**TASK OBJECTIVE:**
Retype the entries below word for word, keeping every line as it is, but leave out the pictures.

**DATASET RECORDS:**

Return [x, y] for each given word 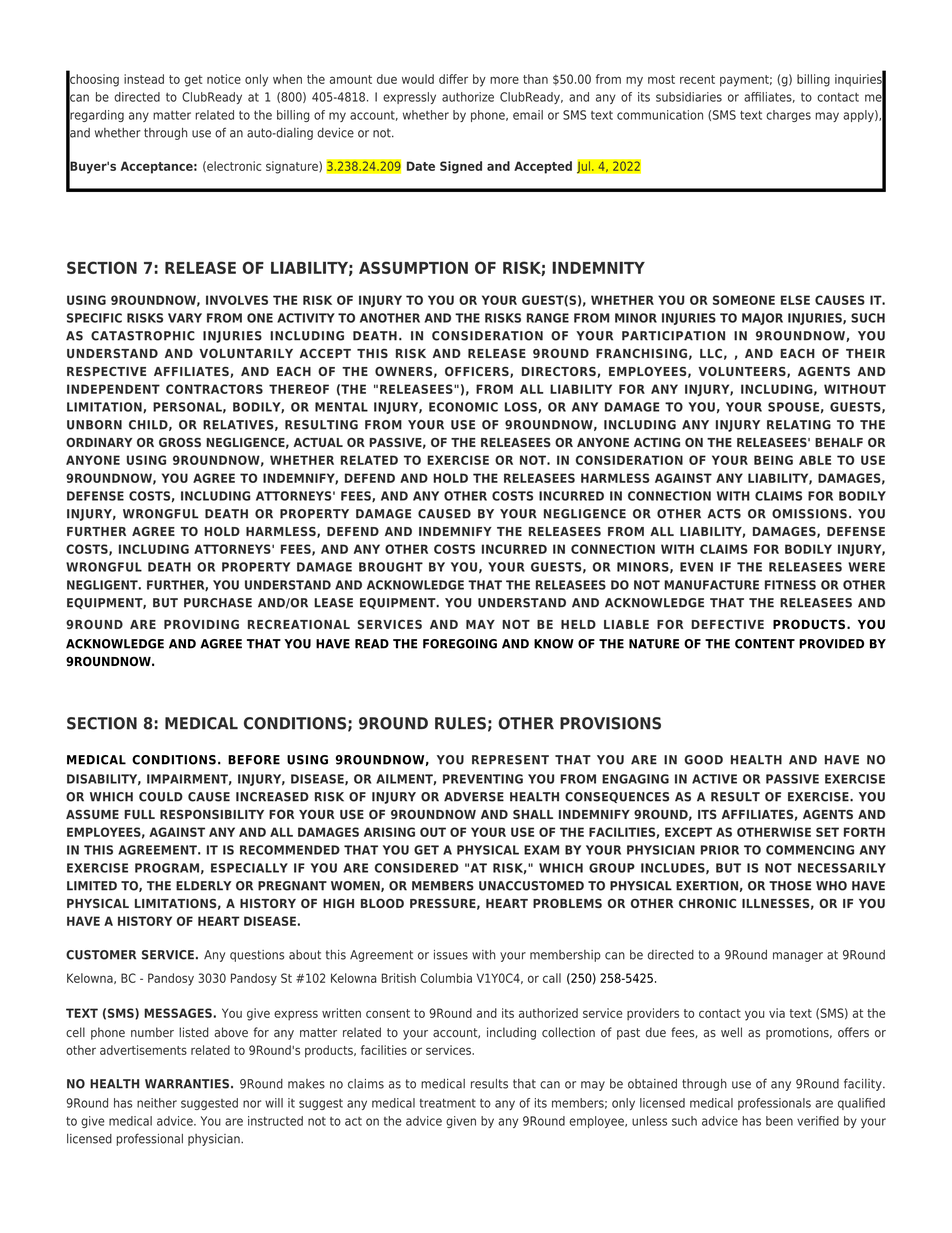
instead [144, 79]
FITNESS [790, 585]
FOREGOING [460, 644]
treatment [448, 1103]
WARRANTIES [187, 1084]
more [504, 80]
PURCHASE [218, 603]
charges [788, 116]
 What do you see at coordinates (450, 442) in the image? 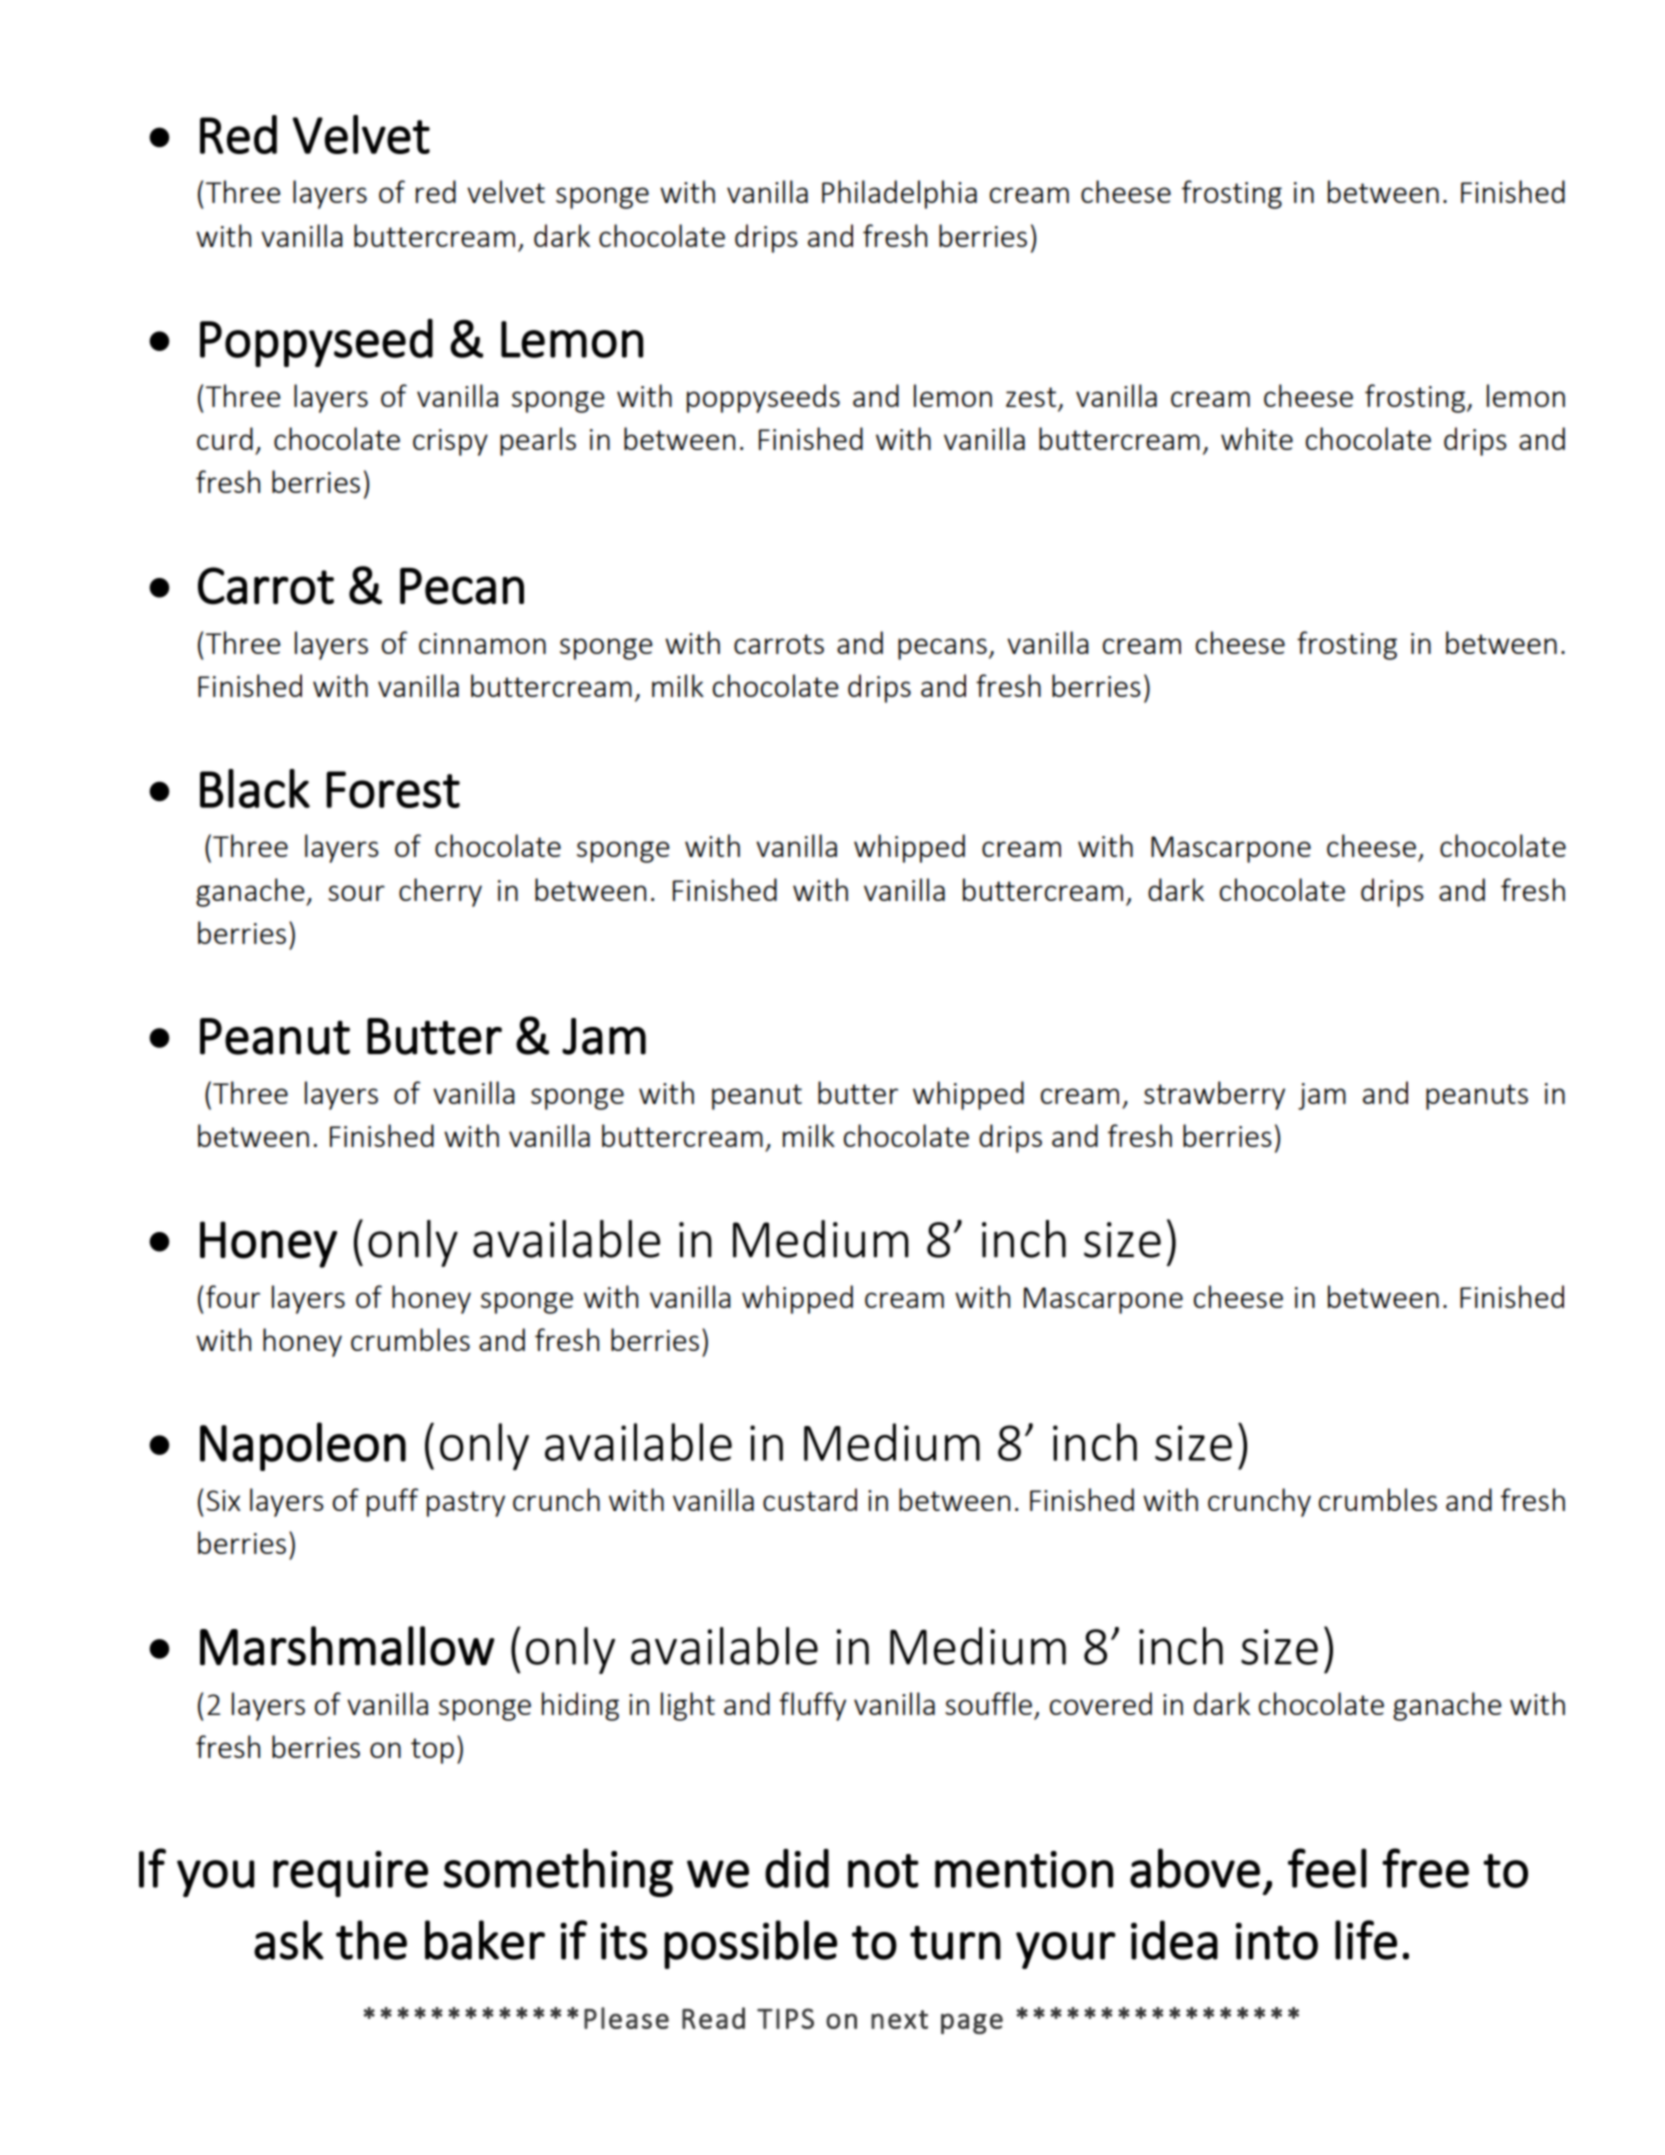
I see `crispy` at bounding box center [450, 442].
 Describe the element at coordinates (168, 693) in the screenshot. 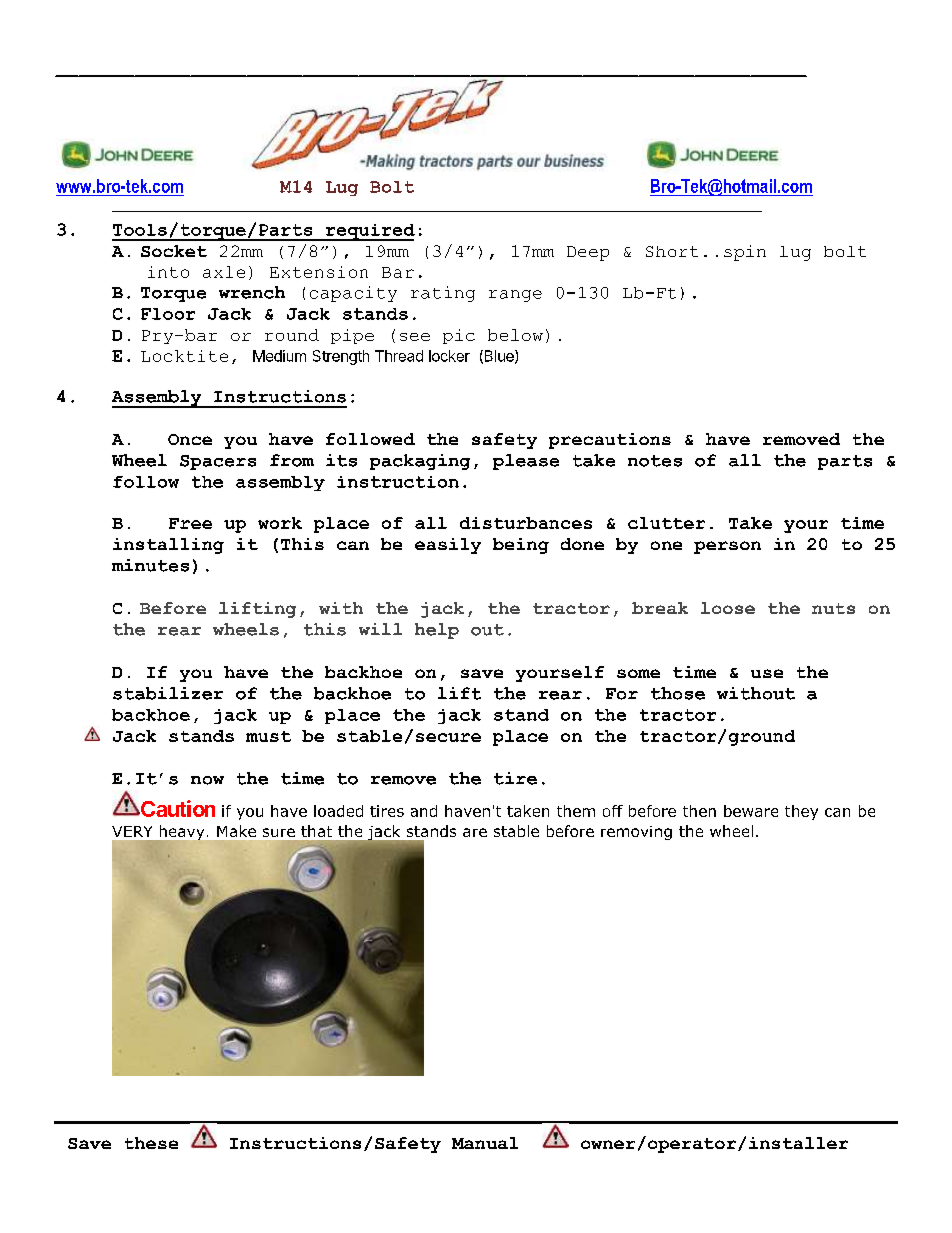

I see `stabilizer` at that location.
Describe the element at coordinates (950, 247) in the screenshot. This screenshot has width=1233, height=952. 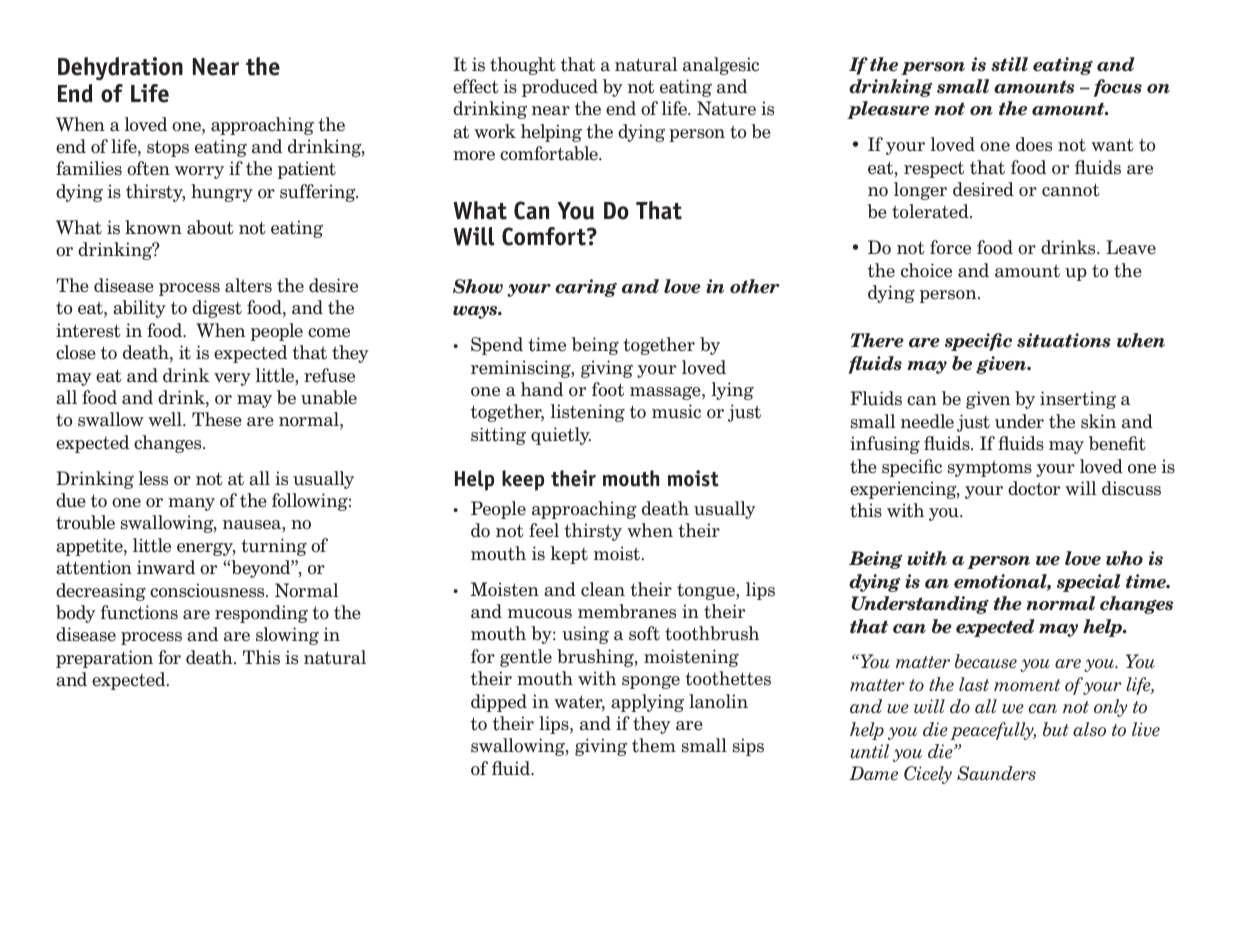
I see `force` at that location.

**FINISHED EXERCISE:**
Return [x, y] for each given word 
instead [144, 79]
FITNESS [790, 585]
FOREGOING [460, 644]
treatment [448, 1103]
WARRANTIES [187, 1084]
more [504, 80]
PURCHASE [218, 603]
charges [788, 116]
 What do you see at coordinates (450, 442) in the image? 
I see `crispy` at bounding box center [450, 442].
 Describe the element at coordinates (168, 693) in the screenshot. 

I see `stabilizer` at that location.
Describe the element at coordinates (950, 247) in the screenshot. This screenshot has width=1233, height=952. 
I see `force` at that location.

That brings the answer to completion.